The arms race is a trap. You don’t win it by running in leg irons. The way out isn’t to play it better; it’s to change the game.
Open, decentralized, accountable
The only apparent and viable alternative, as I keep saying, is “open, decentralized, and accountable.” You can’t put the mind in the bottle — perhaps in some science-fictional world, but not in the one we actually inhabit, with these technologies and this geopolitics. What you can do is build a system whose security comes from how it’s constructed rather than from a wall and a central gate. Decentralized identity and decentralized reputation instead of Anthropic holding one giant database of everyone’s passports for a hacker to lift. Many distributed eyes on what bad actors might be doing instead of a single watchtower with a permanently occluded view. No single chokepoint to seize or breach.
Yes — if I build open, decentralized AI, the US military will be able to use it, and so will others, and someone, somewhere, will try to do something bad with it. But the risk is coming either way; the bad guys get the AI either way. The point is that an open, decentralized network can be engineered, using intelligent blockchain-based design — I wrote recently about “cryptographic laterality”, how you make such a network genuinely hard to fork or copy — to resist exactly the theft and replication that centralized functionality invites. And that replication is, by now, almost routine, enabled by the very hacking capabilities Mythos has been pushing forward. The centralized fortress is the thing that gets copied. The decentralized network — if built correctly — can be the thing that doesn’t.
A clarifying farce
A year from now I suspect the pulling of Mythos will look like a minor, clarifying farce — the way we now look back on the GPT-2 “too dangerous to release” episode. This was the week the lock-it-all-down theory tripped over its own feet in public, inside of seven days.

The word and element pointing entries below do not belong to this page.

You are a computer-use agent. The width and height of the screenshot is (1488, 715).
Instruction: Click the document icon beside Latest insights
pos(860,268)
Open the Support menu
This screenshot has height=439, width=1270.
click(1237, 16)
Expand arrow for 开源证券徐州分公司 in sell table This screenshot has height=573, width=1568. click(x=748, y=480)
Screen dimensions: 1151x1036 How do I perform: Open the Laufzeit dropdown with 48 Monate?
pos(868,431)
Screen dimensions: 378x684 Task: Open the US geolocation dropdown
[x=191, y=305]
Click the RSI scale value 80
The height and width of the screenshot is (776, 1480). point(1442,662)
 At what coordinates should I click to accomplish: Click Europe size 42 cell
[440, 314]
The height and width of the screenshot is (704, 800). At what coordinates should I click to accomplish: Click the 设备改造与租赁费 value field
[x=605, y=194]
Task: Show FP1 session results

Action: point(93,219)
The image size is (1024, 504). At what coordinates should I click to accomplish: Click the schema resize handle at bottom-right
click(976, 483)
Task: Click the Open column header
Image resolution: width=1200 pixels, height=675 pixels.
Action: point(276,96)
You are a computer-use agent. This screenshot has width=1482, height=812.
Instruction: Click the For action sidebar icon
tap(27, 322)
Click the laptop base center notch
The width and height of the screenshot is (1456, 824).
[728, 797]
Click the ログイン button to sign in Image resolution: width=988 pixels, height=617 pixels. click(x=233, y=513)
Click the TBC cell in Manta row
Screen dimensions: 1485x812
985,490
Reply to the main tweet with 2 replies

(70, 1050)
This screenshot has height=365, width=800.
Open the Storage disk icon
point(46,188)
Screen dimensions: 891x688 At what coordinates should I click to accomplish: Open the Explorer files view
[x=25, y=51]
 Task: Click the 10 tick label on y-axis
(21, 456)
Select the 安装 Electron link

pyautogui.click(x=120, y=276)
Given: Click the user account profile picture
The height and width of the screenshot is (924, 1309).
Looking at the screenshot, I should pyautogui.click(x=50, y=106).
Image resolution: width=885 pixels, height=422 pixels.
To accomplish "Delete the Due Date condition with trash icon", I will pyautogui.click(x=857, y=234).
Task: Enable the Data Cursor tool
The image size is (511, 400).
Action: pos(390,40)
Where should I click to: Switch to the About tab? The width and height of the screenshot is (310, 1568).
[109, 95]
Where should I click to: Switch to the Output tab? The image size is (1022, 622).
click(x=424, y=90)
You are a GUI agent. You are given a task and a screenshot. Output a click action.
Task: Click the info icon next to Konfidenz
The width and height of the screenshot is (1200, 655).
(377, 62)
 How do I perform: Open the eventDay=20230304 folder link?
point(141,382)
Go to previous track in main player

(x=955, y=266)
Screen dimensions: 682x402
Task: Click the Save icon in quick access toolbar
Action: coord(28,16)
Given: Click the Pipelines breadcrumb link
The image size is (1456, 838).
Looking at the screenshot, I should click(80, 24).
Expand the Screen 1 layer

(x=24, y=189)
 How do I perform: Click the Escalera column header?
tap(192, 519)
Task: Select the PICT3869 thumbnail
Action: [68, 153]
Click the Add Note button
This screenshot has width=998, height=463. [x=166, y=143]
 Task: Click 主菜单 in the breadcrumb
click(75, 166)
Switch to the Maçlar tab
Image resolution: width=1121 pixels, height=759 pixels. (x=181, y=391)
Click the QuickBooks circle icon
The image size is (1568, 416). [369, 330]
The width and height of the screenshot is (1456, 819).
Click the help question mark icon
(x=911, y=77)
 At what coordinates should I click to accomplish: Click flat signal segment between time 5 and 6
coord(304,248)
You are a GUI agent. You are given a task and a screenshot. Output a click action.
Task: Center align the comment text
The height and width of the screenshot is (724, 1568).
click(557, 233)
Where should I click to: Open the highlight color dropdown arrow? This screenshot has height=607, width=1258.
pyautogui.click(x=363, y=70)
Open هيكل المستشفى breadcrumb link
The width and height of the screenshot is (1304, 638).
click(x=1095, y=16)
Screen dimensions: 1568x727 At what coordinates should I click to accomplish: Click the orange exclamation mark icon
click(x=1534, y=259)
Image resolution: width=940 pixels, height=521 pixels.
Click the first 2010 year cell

My hope is that we come out of this little piece of absurdity with a little more clarity that the safe future was never the walled fortress. The safer future is the open, decentralized network — not because that future is risk-free, nothing is, but because open, decentralized safety is the only kind that makes sense in the real world: the only kind that is both achievable and resilient.
The walled garden here didn’t fail because terrorists broke in and made off with the dangerous goods. It failed because it couldn’t keep itself running effectively for forty-eight hours.
This story isn’t over, and I’ll probably have something more considered to say in a week or two. But that’s my seat-of-the-pants first reaction.